Following the death on August 8 of much-mourned, four-time Grammy-winning singer and entertainer Olivia Newton-John, she tops Billboard’s Country Digital Song Sales for the first time. Her 1978 ballad hit “Hopelessly Devoted To You,” from the multi-million-selling Grease soundtrack, arrives at the top of that chart, on which she has four other entries from her much-loved and often country-leaning 1970s catalog.
“Hopelessly Devoted To You” – essentially a pop ballad, written and produced by John Farrar but with prominent pedal steel guitar that also brought it a country music audience – reached No.20 on the Billboard country chart in 1978, while it made No.3 pop. The song hit No.1 in several countries, including the Netherlands, Belgium, and Ireland, and No.2 in the UK and Australia. Billboard Country Update reports that the song sold 5,000 downloads in the week ending August 11.

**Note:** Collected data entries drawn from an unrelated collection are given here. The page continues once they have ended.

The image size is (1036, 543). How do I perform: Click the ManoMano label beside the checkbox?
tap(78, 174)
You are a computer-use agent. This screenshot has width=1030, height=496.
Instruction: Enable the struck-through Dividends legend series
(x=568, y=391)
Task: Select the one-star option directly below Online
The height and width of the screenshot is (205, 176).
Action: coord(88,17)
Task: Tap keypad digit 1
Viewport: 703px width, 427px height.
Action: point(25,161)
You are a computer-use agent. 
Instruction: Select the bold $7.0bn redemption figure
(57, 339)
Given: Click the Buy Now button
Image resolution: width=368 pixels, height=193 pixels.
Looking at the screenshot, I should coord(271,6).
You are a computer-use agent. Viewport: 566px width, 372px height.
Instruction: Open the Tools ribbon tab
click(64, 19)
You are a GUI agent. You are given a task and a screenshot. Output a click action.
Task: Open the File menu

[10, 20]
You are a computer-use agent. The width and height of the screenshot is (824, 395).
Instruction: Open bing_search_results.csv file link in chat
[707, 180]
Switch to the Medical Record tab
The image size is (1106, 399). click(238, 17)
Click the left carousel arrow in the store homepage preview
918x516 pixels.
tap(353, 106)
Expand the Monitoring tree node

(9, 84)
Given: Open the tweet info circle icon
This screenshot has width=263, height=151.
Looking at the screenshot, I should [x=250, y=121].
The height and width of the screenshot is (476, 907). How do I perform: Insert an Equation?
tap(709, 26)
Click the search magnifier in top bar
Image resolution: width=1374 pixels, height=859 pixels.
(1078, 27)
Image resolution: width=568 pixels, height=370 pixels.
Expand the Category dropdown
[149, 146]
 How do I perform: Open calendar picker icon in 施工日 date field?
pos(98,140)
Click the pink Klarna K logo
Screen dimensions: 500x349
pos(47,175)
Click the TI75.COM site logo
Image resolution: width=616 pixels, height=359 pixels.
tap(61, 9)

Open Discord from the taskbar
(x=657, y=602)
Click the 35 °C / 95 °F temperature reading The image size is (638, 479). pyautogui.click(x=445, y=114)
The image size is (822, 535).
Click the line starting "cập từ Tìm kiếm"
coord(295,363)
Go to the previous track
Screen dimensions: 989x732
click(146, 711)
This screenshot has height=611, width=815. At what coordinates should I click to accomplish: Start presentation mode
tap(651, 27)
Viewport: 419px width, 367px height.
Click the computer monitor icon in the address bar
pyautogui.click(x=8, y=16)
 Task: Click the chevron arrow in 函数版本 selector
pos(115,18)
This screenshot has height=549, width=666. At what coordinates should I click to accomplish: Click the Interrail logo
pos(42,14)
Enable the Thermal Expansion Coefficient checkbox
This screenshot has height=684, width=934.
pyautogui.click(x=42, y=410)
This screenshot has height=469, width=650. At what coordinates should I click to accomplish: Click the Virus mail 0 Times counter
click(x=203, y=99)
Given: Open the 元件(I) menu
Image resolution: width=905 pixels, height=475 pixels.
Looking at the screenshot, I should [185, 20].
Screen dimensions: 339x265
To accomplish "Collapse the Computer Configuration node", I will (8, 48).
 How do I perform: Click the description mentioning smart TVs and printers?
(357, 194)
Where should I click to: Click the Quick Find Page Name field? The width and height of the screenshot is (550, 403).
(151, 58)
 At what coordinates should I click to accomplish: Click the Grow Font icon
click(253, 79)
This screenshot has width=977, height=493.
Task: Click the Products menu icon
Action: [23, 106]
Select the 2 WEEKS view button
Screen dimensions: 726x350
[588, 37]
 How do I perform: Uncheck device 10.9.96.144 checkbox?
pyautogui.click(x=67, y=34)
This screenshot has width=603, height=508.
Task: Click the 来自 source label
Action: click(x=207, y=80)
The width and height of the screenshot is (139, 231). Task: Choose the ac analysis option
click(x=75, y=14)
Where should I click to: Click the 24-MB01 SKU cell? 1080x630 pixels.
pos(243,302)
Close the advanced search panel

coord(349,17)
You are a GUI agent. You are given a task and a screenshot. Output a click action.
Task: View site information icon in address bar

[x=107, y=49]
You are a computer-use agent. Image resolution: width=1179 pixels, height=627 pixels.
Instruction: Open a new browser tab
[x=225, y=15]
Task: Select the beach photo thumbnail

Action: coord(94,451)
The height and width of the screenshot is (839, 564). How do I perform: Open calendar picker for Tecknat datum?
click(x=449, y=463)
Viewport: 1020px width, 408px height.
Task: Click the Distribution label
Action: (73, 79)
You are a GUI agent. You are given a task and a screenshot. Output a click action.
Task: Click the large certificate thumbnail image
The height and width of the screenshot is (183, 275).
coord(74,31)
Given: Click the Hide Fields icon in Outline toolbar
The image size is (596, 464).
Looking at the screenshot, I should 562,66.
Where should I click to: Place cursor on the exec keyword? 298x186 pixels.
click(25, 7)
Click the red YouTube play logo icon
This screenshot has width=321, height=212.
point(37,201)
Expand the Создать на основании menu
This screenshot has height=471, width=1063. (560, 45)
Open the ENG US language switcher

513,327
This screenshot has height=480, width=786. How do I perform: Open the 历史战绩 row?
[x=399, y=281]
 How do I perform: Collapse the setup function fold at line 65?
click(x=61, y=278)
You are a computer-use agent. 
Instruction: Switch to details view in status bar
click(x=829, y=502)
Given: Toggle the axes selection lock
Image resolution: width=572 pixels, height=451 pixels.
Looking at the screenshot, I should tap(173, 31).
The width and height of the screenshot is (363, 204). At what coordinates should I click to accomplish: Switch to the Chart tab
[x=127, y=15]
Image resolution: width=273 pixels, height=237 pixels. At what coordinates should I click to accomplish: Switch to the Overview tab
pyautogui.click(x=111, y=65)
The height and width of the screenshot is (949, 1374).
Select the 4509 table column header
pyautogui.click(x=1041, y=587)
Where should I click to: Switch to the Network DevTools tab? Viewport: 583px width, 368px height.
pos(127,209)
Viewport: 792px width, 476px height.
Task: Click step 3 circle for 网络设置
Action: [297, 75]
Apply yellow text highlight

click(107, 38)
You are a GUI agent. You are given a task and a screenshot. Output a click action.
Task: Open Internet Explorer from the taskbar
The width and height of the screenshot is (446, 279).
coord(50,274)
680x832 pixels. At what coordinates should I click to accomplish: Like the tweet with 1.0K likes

Four more of Newton-John’s Top 10 country hits of her heyday also make the new Country Digital Song Sales chart. “Have You Never Been Mellow,” which was No.3 country and a pop No.1 in 1974, is now at No.11; “I Honestly Love You,” another pop No.1 and No.6 country in 1974, is at No.15; “Please Mr. Please” (No.5 country, No.3 pop) makes the digital chart at No.17; and “If You Love Me (Let Me Know)” at No.21.
The latter song, also produced as all those mentioned by Farrar and written by his fellow alumnus in British instrumental heroes the Shadows, John Rostill, was Olivia’s biggest country hit, also in 1974, at No.2, reaching No.5 on the Hot 100. All told, Newton-John placed 17 songs on the country singles chart, all but two of them between 1973 and 1979. In addition to the above, she made the country Top 10 with “Let Me Be There” in 1973 and “Let It Shine” and “Come On Over” in 1976.
“Come On Over” was the star’s version of a Barry and Robin Gibb song from the Bee Gees’ 1975 “comeback” album Main Course. It features in our celebration of Barry Gibb’s country roots, which he explored at length for the early 2021, all-star album Greenfields: The Gibb Brothers’ Songbook (Vol.1), on which he and Olivia duetted on “Rest Your Love On Me.”